Dataset items:
________

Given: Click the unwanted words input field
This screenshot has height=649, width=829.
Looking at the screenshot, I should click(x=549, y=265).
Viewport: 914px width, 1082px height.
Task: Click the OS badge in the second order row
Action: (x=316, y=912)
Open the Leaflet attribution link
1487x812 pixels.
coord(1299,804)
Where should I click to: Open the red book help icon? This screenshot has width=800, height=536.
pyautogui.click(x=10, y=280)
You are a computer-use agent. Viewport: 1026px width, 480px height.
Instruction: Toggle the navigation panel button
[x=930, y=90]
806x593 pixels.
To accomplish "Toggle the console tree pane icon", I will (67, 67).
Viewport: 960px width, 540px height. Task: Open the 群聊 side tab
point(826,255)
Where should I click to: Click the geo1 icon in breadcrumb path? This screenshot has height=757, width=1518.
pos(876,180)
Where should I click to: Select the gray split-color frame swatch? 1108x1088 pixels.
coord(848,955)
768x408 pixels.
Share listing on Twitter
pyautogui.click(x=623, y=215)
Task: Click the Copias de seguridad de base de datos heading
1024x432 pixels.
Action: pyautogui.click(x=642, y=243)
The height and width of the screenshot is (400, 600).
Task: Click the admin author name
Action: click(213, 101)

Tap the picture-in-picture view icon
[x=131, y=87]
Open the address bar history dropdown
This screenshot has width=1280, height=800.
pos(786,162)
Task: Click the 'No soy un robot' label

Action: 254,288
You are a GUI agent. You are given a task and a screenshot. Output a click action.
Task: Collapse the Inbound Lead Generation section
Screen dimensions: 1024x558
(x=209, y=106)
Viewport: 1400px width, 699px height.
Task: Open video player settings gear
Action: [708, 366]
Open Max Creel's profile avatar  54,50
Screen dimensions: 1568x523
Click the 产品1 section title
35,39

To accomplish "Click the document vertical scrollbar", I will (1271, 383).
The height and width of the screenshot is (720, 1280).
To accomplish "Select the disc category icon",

________

* **Exercise prompt**:
Repeat the rows above verbatim, from the line with "You are a GUI" up to and including the line with "Action: [708, 366]".

* **Response for this exercise**:
You are a GUI agent. You are given a task and a screenshot. Output a click action.
Task: Collapse the Inbound Lead Generation section
Screen dimensions: 1024x558
(x=209, y=106)
Viewport: 1400px width, 699px height.
Task: Open video player settings gear
Action: [708, 366]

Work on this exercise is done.